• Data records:
......
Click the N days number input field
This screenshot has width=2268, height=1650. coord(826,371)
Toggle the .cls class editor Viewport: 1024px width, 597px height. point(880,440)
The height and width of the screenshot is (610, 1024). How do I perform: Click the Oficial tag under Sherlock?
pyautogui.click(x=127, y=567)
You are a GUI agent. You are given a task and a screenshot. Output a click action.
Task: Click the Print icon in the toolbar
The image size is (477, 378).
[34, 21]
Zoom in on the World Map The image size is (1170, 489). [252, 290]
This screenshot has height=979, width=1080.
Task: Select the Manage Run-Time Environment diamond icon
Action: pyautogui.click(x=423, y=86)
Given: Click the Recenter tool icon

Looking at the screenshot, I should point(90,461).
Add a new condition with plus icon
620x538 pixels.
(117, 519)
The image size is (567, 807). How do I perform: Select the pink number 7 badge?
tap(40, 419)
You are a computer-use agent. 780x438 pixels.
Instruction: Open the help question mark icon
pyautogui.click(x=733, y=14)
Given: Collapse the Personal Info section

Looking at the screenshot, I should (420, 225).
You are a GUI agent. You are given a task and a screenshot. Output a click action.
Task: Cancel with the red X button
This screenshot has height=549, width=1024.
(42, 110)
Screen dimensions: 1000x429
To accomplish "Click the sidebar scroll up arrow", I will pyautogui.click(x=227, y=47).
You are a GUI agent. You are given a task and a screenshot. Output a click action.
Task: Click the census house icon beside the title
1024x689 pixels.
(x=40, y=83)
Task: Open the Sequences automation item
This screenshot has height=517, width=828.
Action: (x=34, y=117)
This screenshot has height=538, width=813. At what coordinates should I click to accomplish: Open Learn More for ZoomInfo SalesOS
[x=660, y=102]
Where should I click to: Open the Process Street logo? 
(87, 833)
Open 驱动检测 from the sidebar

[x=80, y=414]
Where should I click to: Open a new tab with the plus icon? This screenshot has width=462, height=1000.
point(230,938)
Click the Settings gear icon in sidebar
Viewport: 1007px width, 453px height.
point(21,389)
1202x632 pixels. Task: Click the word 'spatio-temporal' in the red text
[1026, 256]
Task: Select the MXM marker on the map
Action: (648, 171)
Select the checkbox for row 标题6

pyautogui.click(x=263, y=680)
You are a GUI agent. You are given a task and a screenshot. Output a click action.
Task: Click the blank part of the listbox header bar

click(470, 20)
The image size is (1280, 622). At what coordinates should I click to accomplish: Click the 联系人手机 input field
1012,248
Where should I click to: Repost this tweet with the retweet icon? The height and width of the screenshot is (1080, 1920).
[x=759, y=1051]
......
Write every record out again exactly.

Click the N days number input field
This screenshot has width=2268, height=1650. coord(826,371)
Toggle the .cls class editor Viewport: 1024px width, 597px height. point(880,440)
The height and width of the screenshot is (610, 1024). How do I perform: Click the Oficial tag under Sherlock?
pyautogui.click(x=127, y=567)
You are a GUI agent. You are given a task and a screenshot. Output a click action.
Task: Click the Print icon in the toolbar
The image size is (477, 378).
[34, 21]
Zoom in on the World Map The image size is (1170, 489). [252, 290]
This screenshot has height=979, width=1080.
Task: Select the Manage Run-Time Environment diamond icon
Action: pyautogui.click(x=423, y=86)
Given: Click the Recenter tool icon

Looking at the screenshot, I should point(90,461).
Add a new condition with plus icon
620x538 pixels.
(117, 519)
The image size is (567, 807). How do I perform: Select the pink number 7 badge?
tap(40, 419)
You are a computer-use agent. 780x438 pixels.
Instruction: Open the help question mark icon
pyautogui.click(x=733, y=14)
Given: Collapse the Personal Info section

Looking at the screenshot, I should (420, 225).
You are a GUI agent. You are given a task and a screenshot. Output a click action.
Task: Cancel with the red X button
This screenshot has height=549, width=1024.
(42, 110)
Screen dimensions: 1000x429
To accomplish "Click the sidebar scroll up arrow", I will pyautogui.click(x=227, y=47).
You are a GUI agent. You are given a task and a screenshot. Output a click action.
Task: Click the census house icon beside the title
1024x689 pixels.
(x=40, y=83)
Task: Open the Sequences automation item
This screenshot has height=517, width=828.
Action: (x=34, y=117)
This screenshot has height=538, width=813. At what coordinates should I click to accomplish: Open Learn More for ZoomInfo SalesOS
[x=660, y=102]
Where should I click to: Open the Process Street logo? 
(87, 833)
Open 驱动检测 from the sidebar

[x=80, y=414]
Where should I click to: Open a new tab with the plus icon? This screenshot has width=462, height=1000.
point(230,938)
Click the Settings gear icon in sidebar
Viewport: 1007px width, 453px height.
point(21,389)
1202x632 pixels. Task: Click the word 'spatio-temporal' in the red text
[1026, 256]
Task: Select the MXM marker on the map
Action: (648, 171)
Select the checkbox for row 标题6

pyautogui.click(x=263, y=680)
You are a GUI agent. You are given a task and a screenshot. Output a click action.
Task: Click the blank part of the listbox header bar

click(470, 20)
The image size is (1280, 622). At what coordinates should I click to accomplish: Click the 联系人手机 input field
1012,248
Where should I click to: Repost this tweet with the retweet icon? The height and width of the screenshot is (1080, 1920).
[x=759, y=1051]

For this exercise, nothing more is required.